对于EKS来讲，Kubernetes的更新也是一个很重要的话题。通常，Kubernetes每个季度都有一个新的主要版本，同时也会定期发布新的次要版本，有时Kubernetes更新与安全性相关。EKS具有用于触发控制平面更新的API，在触发之后您需要更新工作节点，例如，Kubernetes以及Docker和OS。通常工作节点在一个自动扩展组中，因此我们需要重新构建或者更新AMI。AWS为工作节点提供定期自动更新的的AMI和手动更新的脚本。
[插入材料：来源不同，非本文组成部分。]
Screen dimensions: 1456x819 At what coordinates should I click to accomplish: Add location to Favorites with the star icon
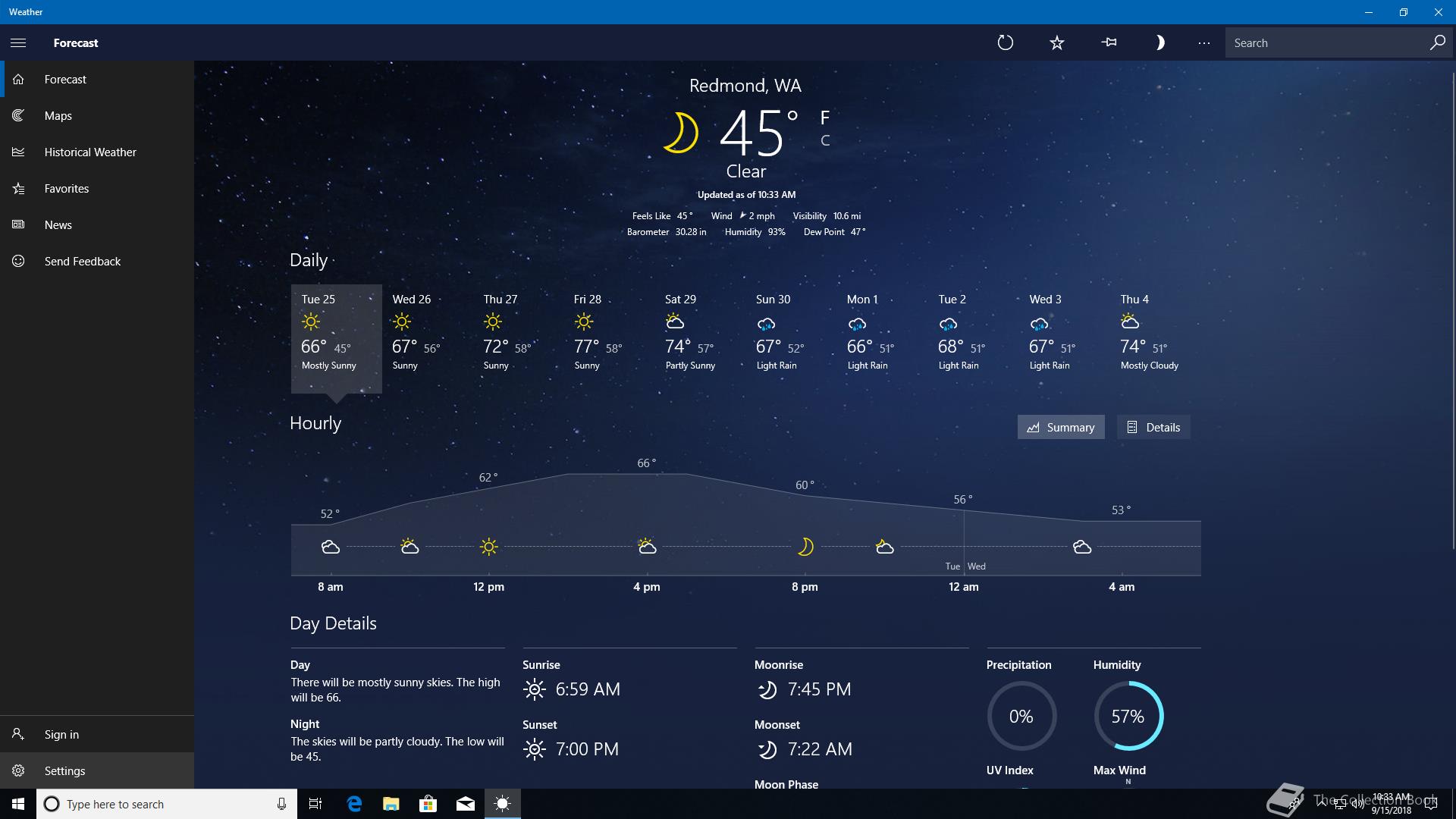click(1056, 42)
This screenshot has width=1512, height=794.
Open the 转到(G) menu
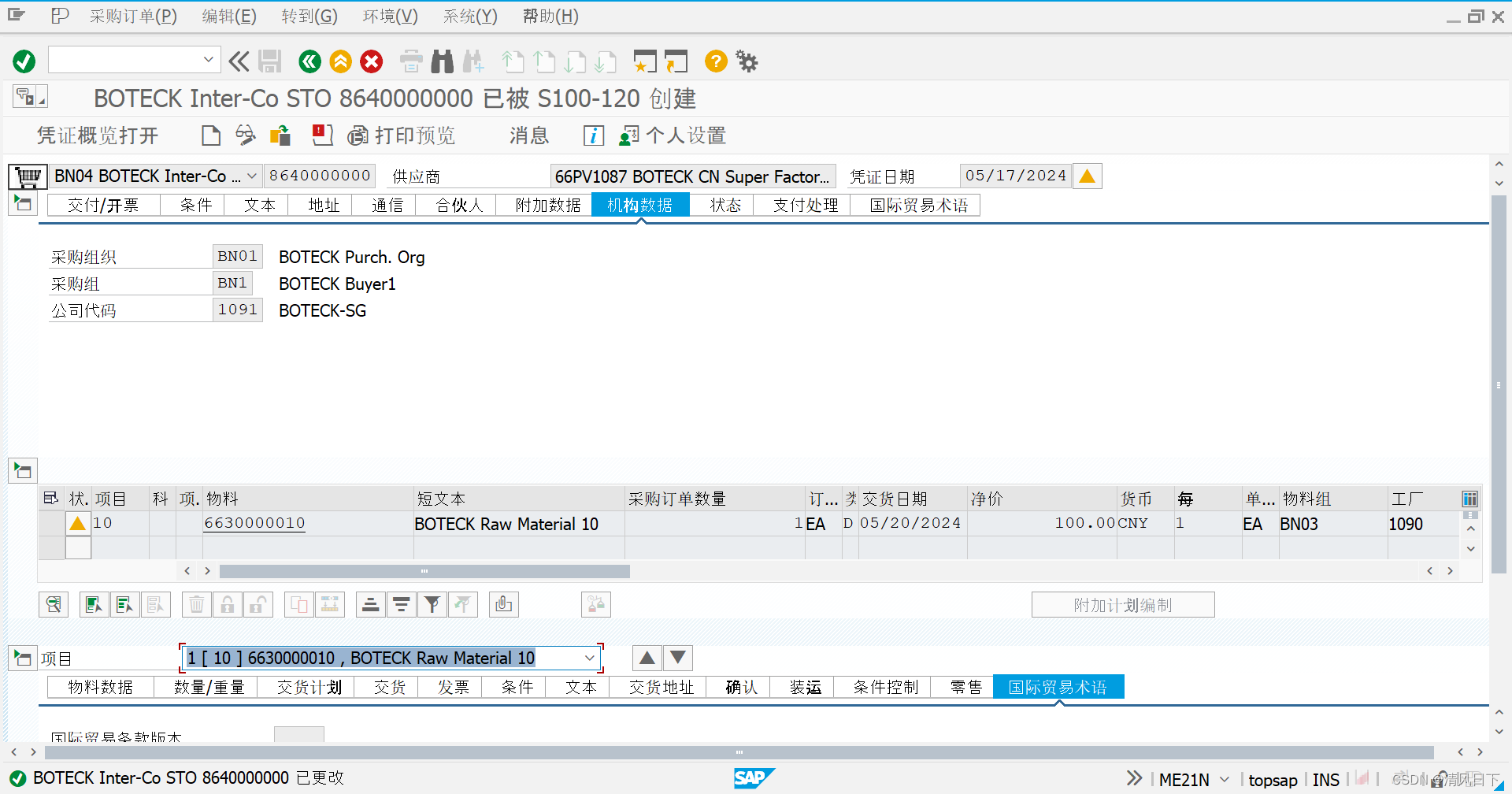[x=309, y=16]

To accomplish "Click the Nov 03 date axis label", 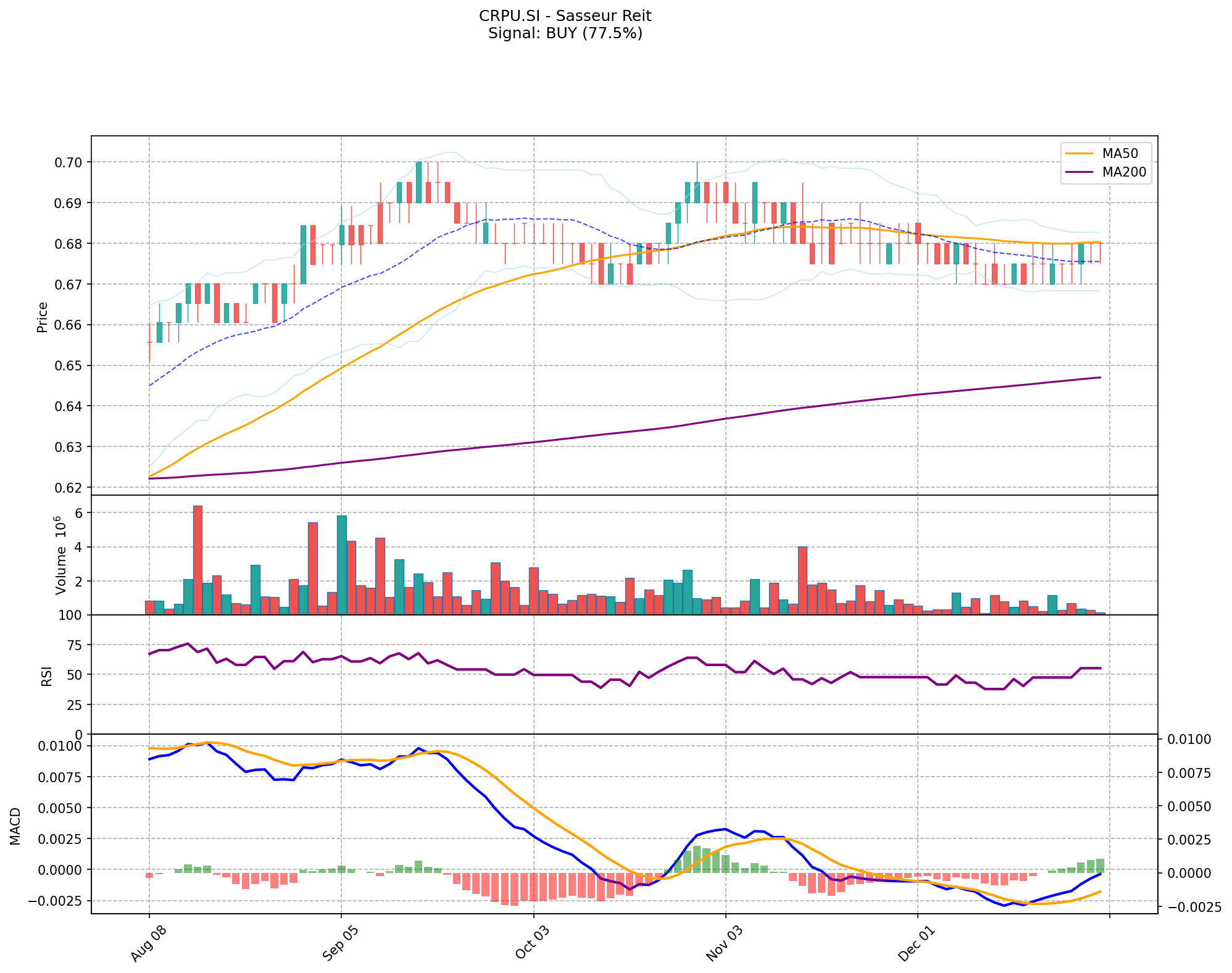I will pyautogui.click(x=725, y=945).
第五，我们看一下容器中客户数据的安全。AWS同时具有Parameter Store和Secrets Manager来存储您的机密。它们已集成到ECS中，但对于EKS，需要通过CLI或SDK在Kubernetes的Pod中调用它们。Kubernetes的内置Secrets功能将机密存储在其控制平面中，并通过环境变量或文件系统中的文件将其放入正在运行的Pod中，但是不能在Kubernetes集群之外使用它们。

我们在最近发布了一个新的功能。您可以使用 AWS Key Management Service (KMS) 生成的密钥，对EKS中存储的 Kubernetes Secrets进行信封加密；或者，您也可以将其他地方生成的密钥导入KMS，并在EKS集群中使用。实施信封加密被视为存储敏感数据的一种最佳安全实践。我们使用开源的AWS Encryption Provider在EKS中为您提供KMS机密的信封加密。这个项目得到了Kubernetes社区和Kubernetes兴趣小组的支持。

最后，我们看一下容器镜像的安全。容器镜像安全的最佳实践包括：不在容器镜像内部存储机密；让一个容器对应一个服务，在任务/Pod内使用Sidecar代理；最小化容器体积，只包括运行时需要的内容等等。同时，我们要使用已知且受信任的基本镜像，包括使用Docker Hub上的官方镜像，仔细阅读Dockerfiles，扫描镜像以获取CVE。我们需要在Dockerfile中指定USER和最小权限，以及为容器镜像建立独特且内容丰富的标签，来快速分辨出容器镜像的版本。容器镜像的扫描包括注册表中的镜像扫描，构建管道中的镜像，和运行时的容器镜像扫描。注册表中的镜像扫描由Docker Hub和Amazon ECR提供。另外还有一些第三方的开源或商业软件可以对构建管道中的镜像或者运行时的镜像进行扫描。还有，我们也要保证运行时的容器安全。我们可以通过规则引擎限制可以在容器中执行的操作，例如，“请勿运行容器中未包含的内容”或 “请勿运行不在此白名单中的内容”来确保只能在集群中部署/运行受信任的镜像，我们需要随时了解整个环境的运行时行为，一旦遇到CVE公开，立即检测运行中的易受攻击的容器。